- What is needed -
Without changing a single word, write out every entry.

- Stored items -
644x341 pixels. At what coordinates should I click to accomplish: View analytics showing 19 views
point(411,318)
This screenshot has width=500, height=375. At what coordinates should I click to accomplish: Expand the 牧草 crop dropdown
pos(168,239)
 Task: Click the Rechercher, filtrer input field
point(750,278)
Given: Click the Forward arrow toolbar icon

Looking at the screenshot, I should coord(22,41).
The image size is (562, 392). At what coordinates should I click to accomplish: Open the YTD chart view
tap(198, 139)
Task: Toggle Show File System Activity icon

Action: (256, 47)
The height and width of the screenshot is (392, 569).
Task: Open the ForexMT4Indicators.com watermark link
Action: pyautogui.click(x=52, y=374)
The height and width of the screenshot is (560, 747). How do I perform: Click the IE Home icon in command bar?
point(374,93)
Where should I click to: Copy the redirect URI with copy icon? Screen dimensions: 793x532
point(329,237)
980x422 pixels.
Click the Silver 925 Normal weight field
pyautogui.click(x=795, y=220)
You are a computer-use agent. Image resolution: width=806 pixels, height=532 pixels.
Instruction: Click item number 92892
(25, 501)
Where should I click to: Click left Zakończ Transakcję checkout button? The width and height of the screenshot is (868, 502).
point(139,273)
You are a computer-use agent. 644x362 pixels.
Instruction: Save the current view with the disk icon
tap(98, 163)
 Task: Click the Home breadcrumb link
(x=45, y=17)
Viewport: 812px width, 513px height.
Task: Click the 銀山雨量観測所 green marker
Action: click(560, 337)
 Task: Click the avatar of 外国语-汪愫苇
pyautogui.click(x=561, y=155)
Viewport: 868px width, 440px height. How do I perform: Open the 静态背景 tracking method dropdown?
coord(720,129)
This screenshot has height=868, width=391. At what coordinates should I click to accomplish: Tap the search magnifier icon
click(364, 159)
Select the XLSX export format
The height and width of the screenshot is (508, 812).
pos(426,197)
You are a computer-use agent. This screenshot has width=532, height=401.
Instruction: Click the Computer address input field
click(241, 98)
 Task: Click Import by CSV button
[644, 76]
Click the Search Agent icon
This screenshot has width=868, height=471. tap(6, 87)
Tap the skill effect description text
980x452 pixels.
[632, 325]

- Completed task -
644x341 pixels. At what coordinates should I click to accomplish: View analytics showing 19 views
point(411,318)
This screenshot has width=500, height=375. At what coordinates should I click to accomplish: Expand the 牧草 crop dropdown
pos(168,239)
 Task: Click the Rechercher, filtrer input field
point(750,278)
Given: Click the Forward arrow toolbar icon

Looking at the screenshot, I should coord(22,41).
The image size is (562, 392). At what coordinates should I click to accomplish: Open the YTD chart view
tap(198, 139)
Task: Toggle Show File System Activity icon

Action: (256, 47)
The height and width of the screenshot is (392, 569).
Task: Open the ForexMT4Indicators.com watermark link
Action: pyautogui.click(x=52, y=374)
The height and width of the screenshot is (560, 747). How do I perform: Click the IE Home icon in command bar?
point(374,93)
Where should I click to: Copy the redirect URI with copy icon? Screen dimensions: 793x532
point(329,237)
980x422 pixels.
Click the Silver 925 Normal weight field
pyautogui.click(x=795, y=220)
You are a computer-use agent. Image resolution: width=806 pixels, height=532 pixels.
Instruction: Click item number 92892
(25, 501)
Where should I click to: Click left Zakończ Transakcję checkout button? The width and height of the screenshot is (868, 502).
point(139,273)
You are a computer-use agent. 644x362 pixels.
Instruction: Save the current view with the disk icon
tap(98, 163)
 Task: Click the Home breadcrumb link
(x=45, y=17)
Viewport: 812px width, 513px height.
Task: Click the 銀山雨量観測所 green marker
Action: click(560, 337)
 Task: Click the avatar of 外国语-汪愫苇
pyautogui.click(x=561, y=155)
Viewport: 868px width, 440px height. How do I perform: Open the 静态背景 tracking method dropdown?
coord(720,129)
This screenshot has height=868, width=391. At what coordinates should I click to accomplish: Tap the search magnifier icon
click(364, 159)
Select the XLSX export format
The height and width of the screenshot is (508, 812).
pos(426,197)
You are a computer-use agent. This screenshot has width=532, height=401.
Instruction: Click the Computer address input field
click(241, 98)
 Task: Click Import by CSV button
[644, 76]
Click the Search Agent icon
This screenshot has width=868, height=471. tap(6, 87)
Tap the skill effect description text
980x452 pixels.
[632, 325]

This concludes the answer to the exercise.